In the early years both a sauvignon blanc and a semillon were produced. Today, just semillon takes centre stage. No ordinary semillon either but one produced from a five-hectare vineyard planted in 1905 on its own roots. The accompanying photo, taken around three years ago, shows off well the character of these venerable vines.
If the wine has been off the general radar, it’s because there’s so little of it; the yield never exceeds 1.5 tons/hectare and, until 2012 there were several changes in winemaker: the late John Goschen, Jean-Luc Sweerts, Karl Lambour, Jean Daneel and Anina Guelpa have been followed since 2012 by Wynand Grobler, winemaker at Rickety Bridge, himself a lover of semillon and well-versed in cajoling the best out of it.
The semillon we had come to taste, enjoy with Chris Erasmus’s perfectly paired dishes at Foliage (simply a must-visit restaurant if you’re in Franschhoek and looking for a spectacular meal), and to send off into the world, was Grobler’s second vintage, 2013.
Harvested in two tranches to capture freshness and the variety’s trademark silky spread, the grapes were pressed as whole bunches, the juice allowed to undergo spontaneous fermentation in small French oak, just 25% new, whereafter it spent a year in barrel with occasional lees-stirring before a dose of sulphur was added before bottling.
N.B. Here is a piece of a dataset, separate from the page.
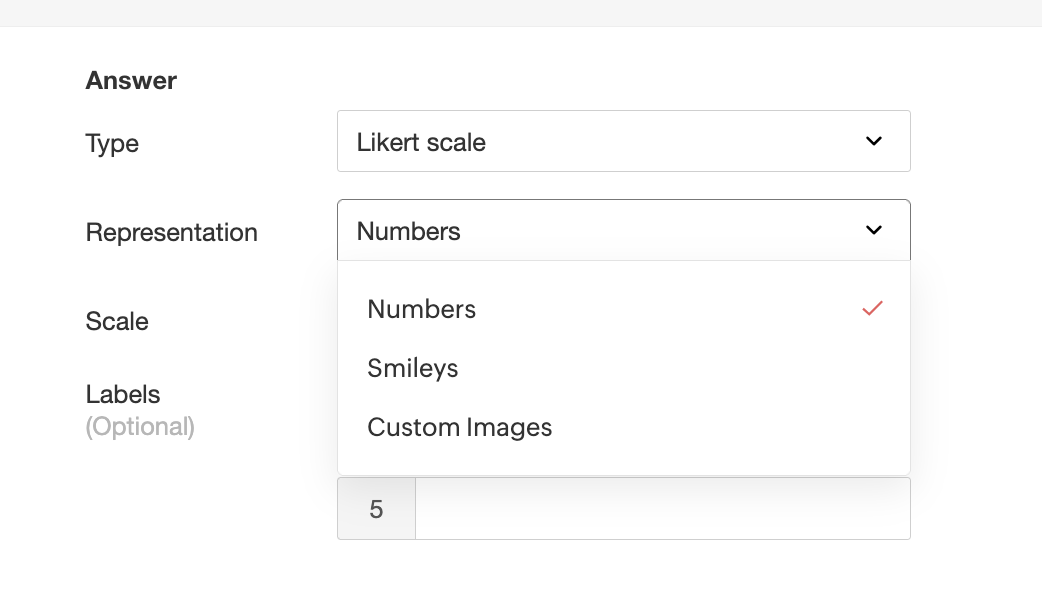Click the gray header bar at top

click(521, 13)
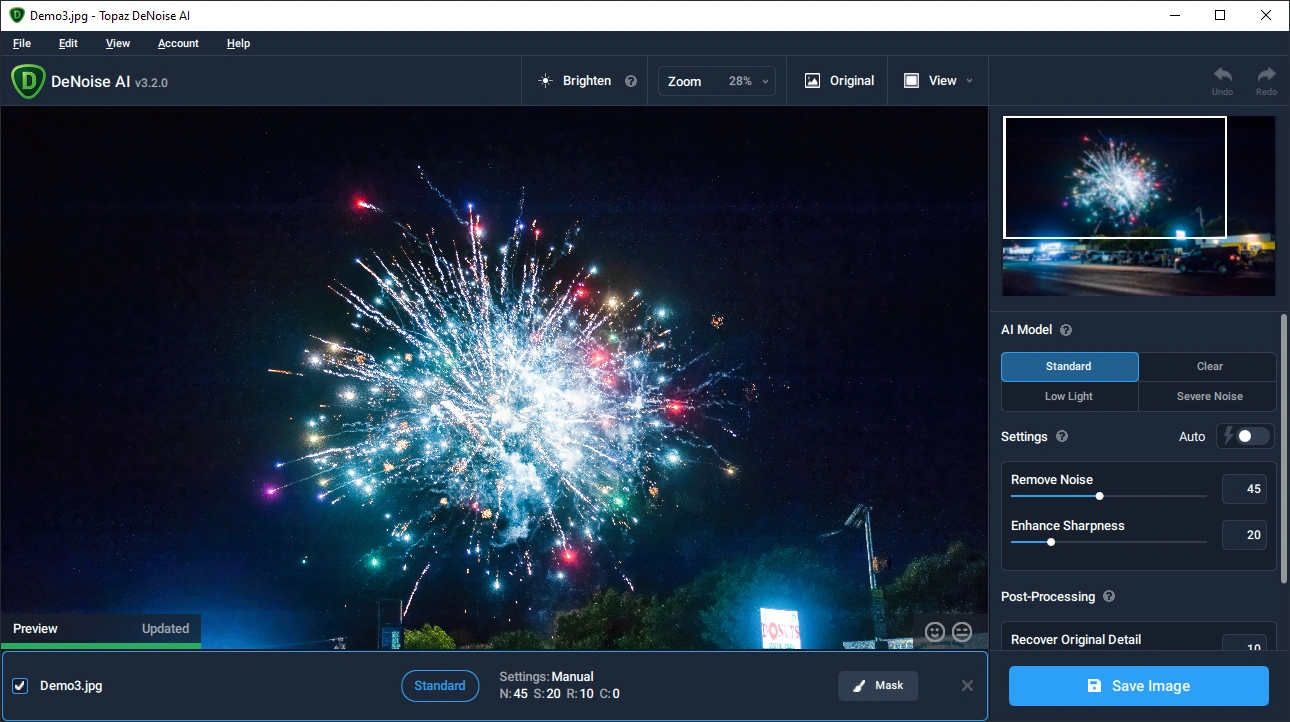Open the Account menu
Screen dimensions: 1290x722
178,43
It couldn’t get much more straightforward a process, with the result that the wine sings of old vine concentration, with its citrusy joie de vivre and just a peep of the silky viscosity that will emerge with time. Anyone who insists on opening it now, Yellow Fin Tuna tartar à la Foliage will do it justice.
To ensure we understood just how the wine does transform with time, the Landaus kindly brought along older vintages: 2012, more evolved in colour and texture, but still with plenty of life left and a magic match with Erasmus’s Dukkah-crusted Karoo lamb shank; a fabulously elegant 2009 still way off its best, a stage the 2003 was reaching in its luminous greeny gold colour, mushroomy-toned bouquet, silky waves and extensive savoury tail. Sadly the bottle of 2002 was shot, but we’d had sufficient evidence of the calibre of vineyard and wine in the others.
To complete the marketing/personality circle. We were a very small group at the lunch, just six media plus the Landaus, Grobler and three others. This allowed for shared conversation across the table and there was no escaping when Basil Landau, in his always charming but determined manner (he’s a businessman, remember), requested each of us to offer an honest comment about where the wine could be improved; to date we’d been politely but honestly, complimentary. Now, how many hosts would dare to do that, expecting each guest to put their thoughts on the line?
There was talk of making more of the vineyard’s heritage, while my point was that due to the limited quantity of the Landaus’ wine, and as there are other semillons from old vineyards in Franschhoek, there should be a joint effort to promote these wines. Price is also an issue; only Boekenhoutskloof (R333 in the mixed case of 12) and Landau du Val (R250 ex-farm) are anywhere near properly priced. Both might appear high and leave the wines well outside the possibility of every-day drinking, but given the quality as well as rarity, the Landau du Val especially deserves more.
I hope the others got the same impression as I did that our comments were taken to heart, will be considered by both Basil and Jane, re-jigged where necessary and enacted.
Oh, and, by appointment, the Landaus welcome visitors to their farm and to see the famous old semillon vineyard. It’s something I’d urge anyone visiting Franschhoek to do; they’ll doubtless come away with Landau du Val Semillon very much to the front of mind when a special bottle of wine is required.